Why Tribunals have to consider the government definition of bedroom

Today I put out a blog on the government definition of a bedroom.  Some have argued this is irrelevant and a mere proposed future standard and only on new build properties. They are entitled to their view but here I say why they are wrong.  I fully stand by my view that the government definition is a game changer in appealing the bedroom tax decisions and here I say why.

In very short terms it is the absence of a legislative or regulatory definition means Tribunals will have to consider this government definition and it accords with their remit and purpose to answer the central question of What is a bedroom? Tribunals primary role is to determine fact in the absence of a legislative or regulatory definition and in doing that Tribunals look at all ‘ponters’ as to that question of what is a bedroom.

Tribunal look at tenancy agreements and older HB claim forms as ‘pointers’ too which everyone accepts and they look at all the room size appeal arguments to be found in overcrowding legislation and in the Housing Act 2004 and accompanying 2009 LACORS guidance etc.

It is PRECISELY the absence of a legislative or regulatory definition that they HAVE to consider this government definition.
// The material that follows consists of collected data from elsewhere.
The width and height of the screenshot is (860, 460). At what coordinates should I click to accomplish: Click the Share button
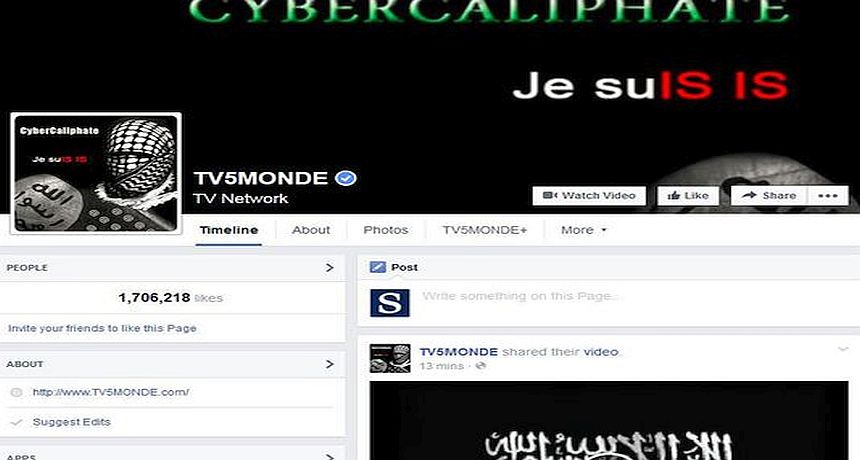[x=769, y=196]
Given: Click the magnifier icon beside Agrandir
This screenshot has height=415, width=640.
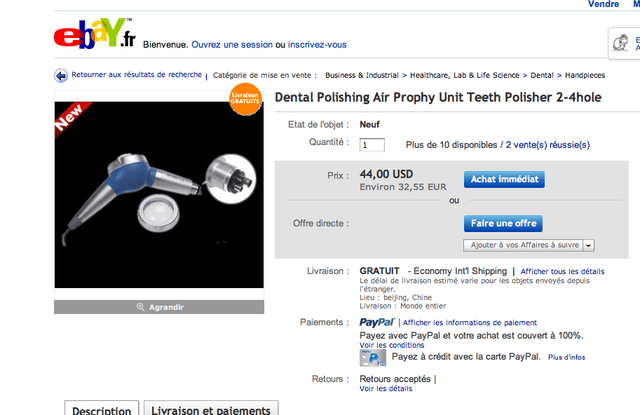Looking at the screenshot, I should [141, 307].
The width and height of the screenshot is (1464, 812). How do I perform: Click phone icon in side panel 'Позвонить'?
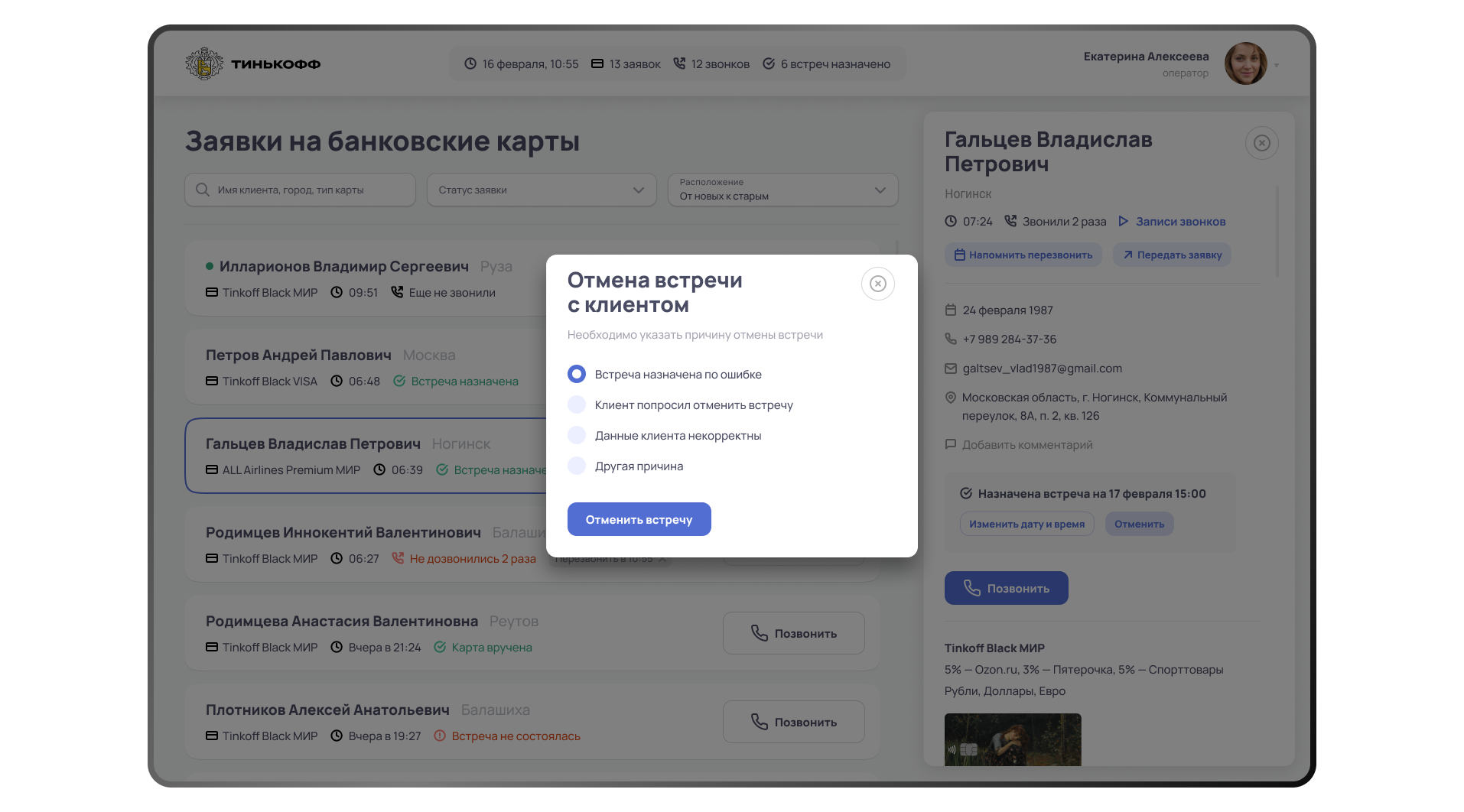tap(971, 588)
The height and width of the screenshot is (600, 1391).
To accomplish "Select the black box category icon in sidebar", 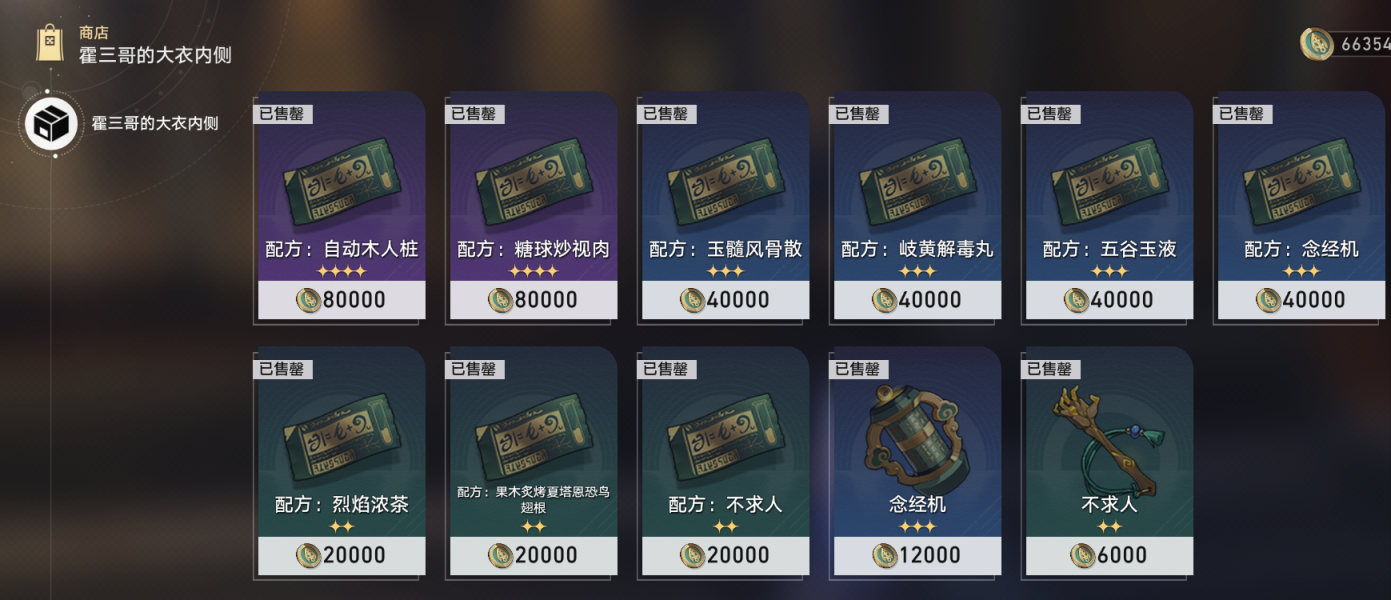I will click(51, 124).
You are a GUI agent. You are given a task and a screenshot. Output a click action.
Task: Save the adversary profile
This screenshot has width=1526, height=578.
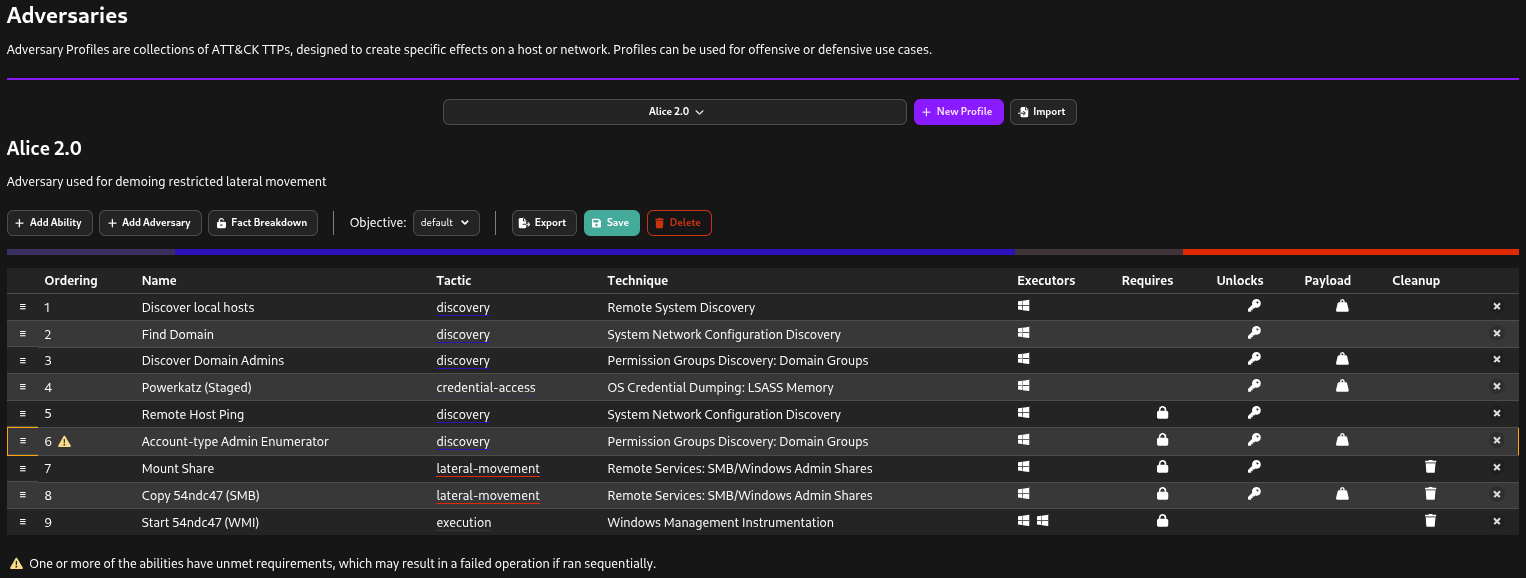[x=610, y=223]
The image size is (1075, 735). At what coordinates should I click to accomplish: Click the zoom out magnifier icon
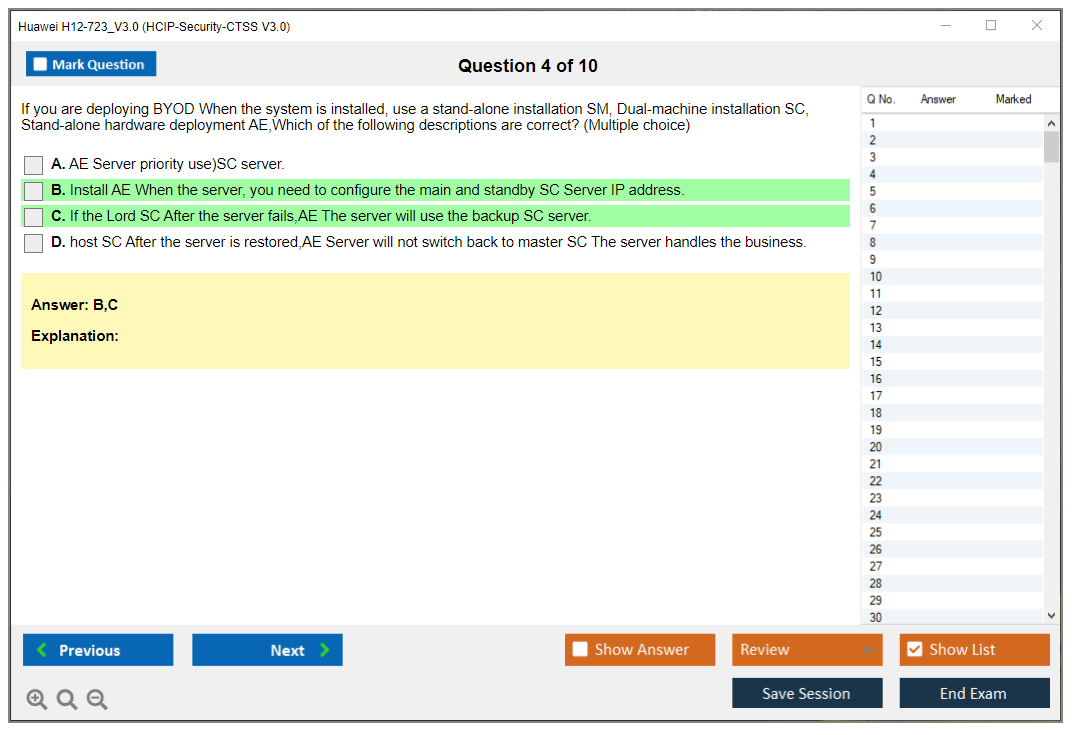(x=97, y=700)

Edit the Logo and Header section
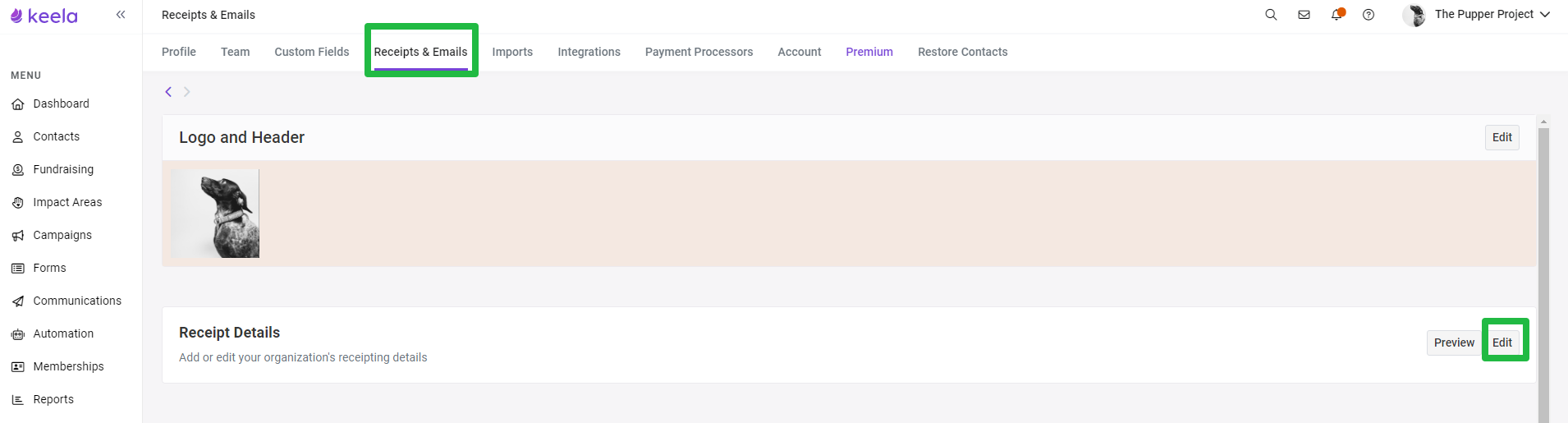point(1502,137)
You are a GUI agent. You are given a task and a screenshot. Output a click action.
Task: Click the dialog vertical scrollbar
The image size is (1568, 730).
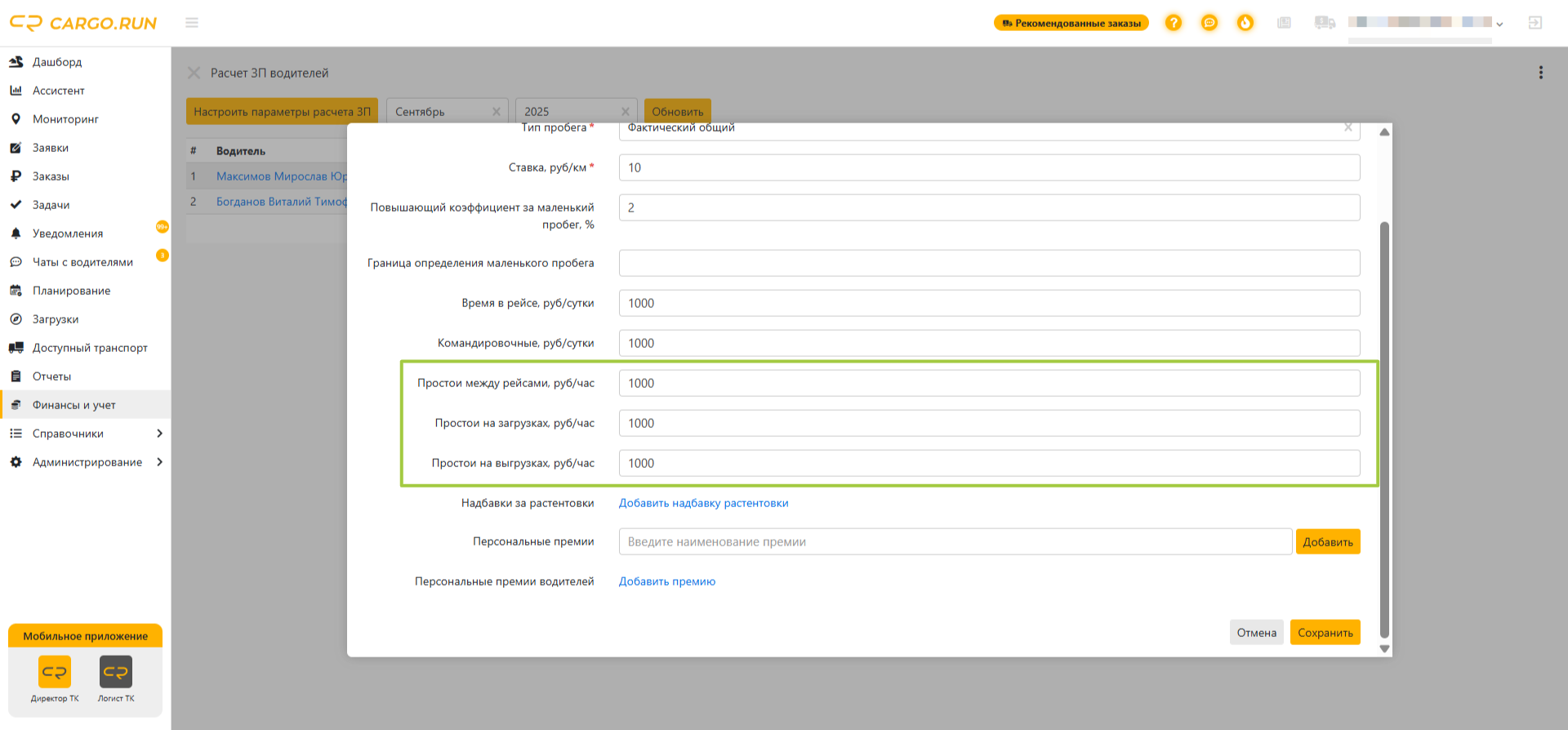tap(1384, 429)
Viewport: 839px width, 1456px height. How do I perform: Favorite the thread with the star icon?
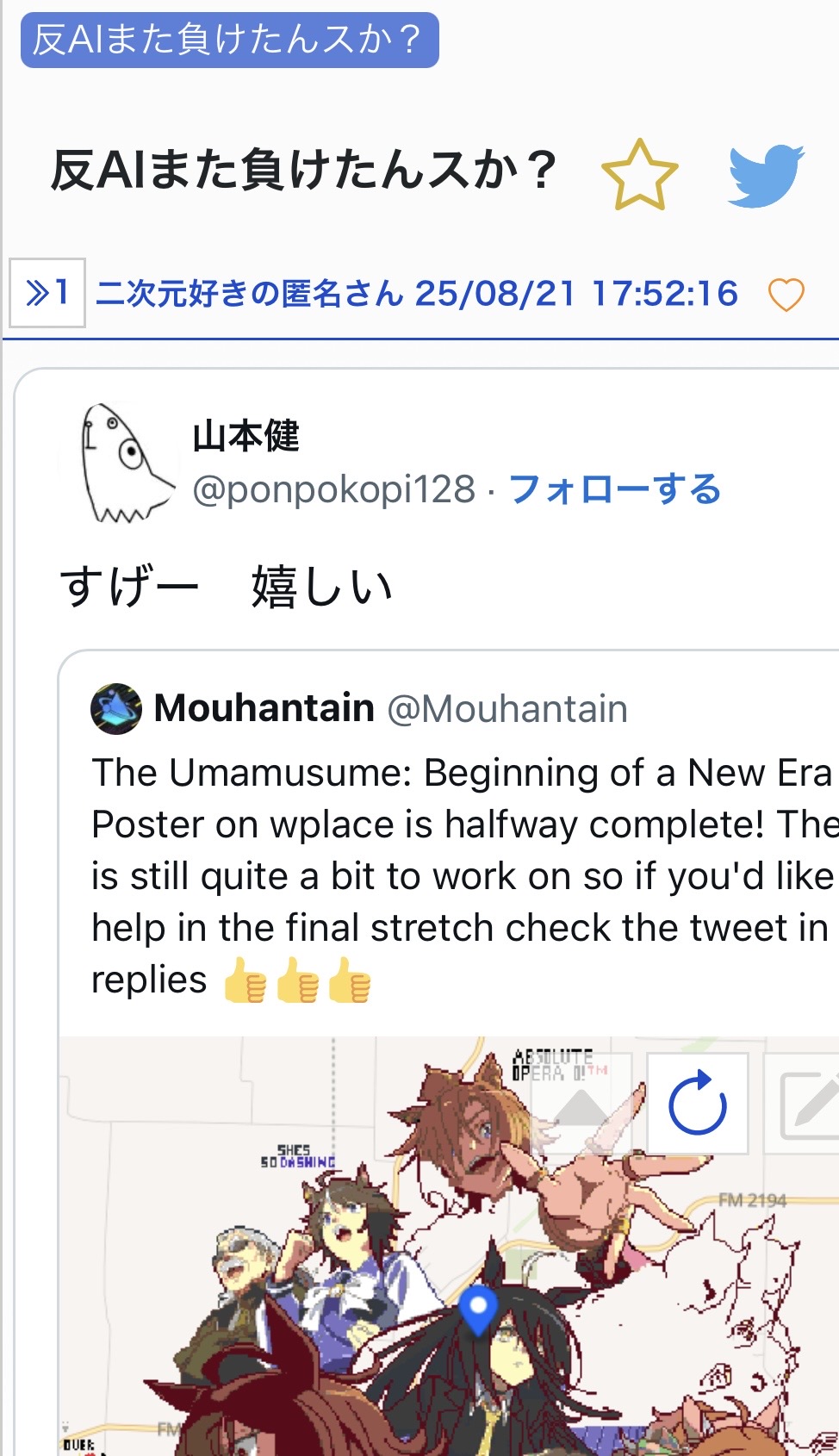639,175
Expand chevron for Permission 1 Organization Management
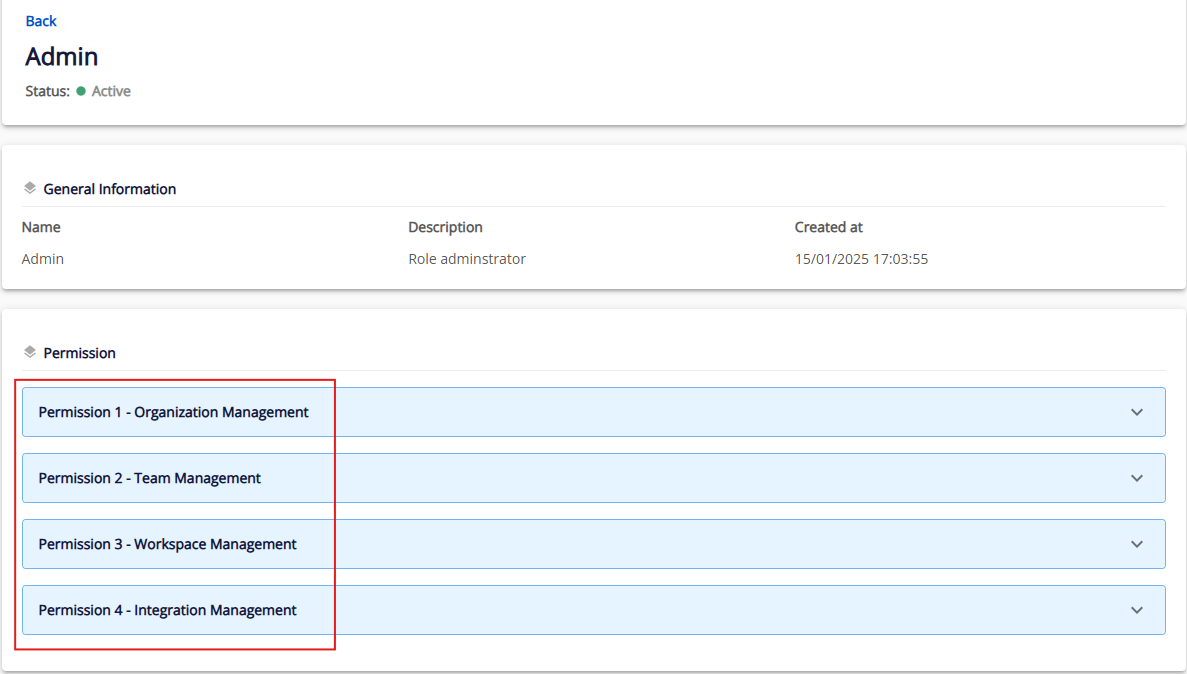Screen dimensions: 1187x674 tap(1136, 412)
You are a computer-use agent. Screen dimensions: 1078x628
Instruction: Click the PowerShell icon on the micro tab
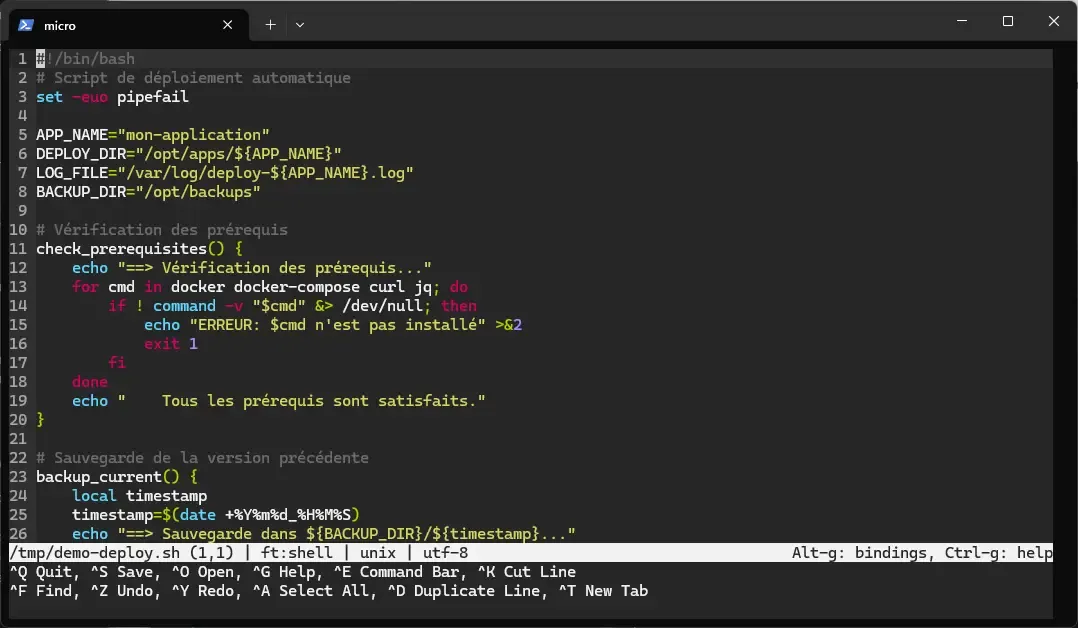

The role and purpose of the first tier Tribunal is to fact find and here we have a government definition that is considered and is reasonable in its definition.  This is no outlandish definition of what a bedroom is unlike the bizarre and perverse IDs view expressed in the U6 HB circular issued a month AFTER the CLG, published their view of what a bedroom is in such considered terms.

This considered and reasonable view is a definition from this government of the core question of what is a bedroom and reading this simply as a future proposal and only for new build is fundamentally wrong.

Read on.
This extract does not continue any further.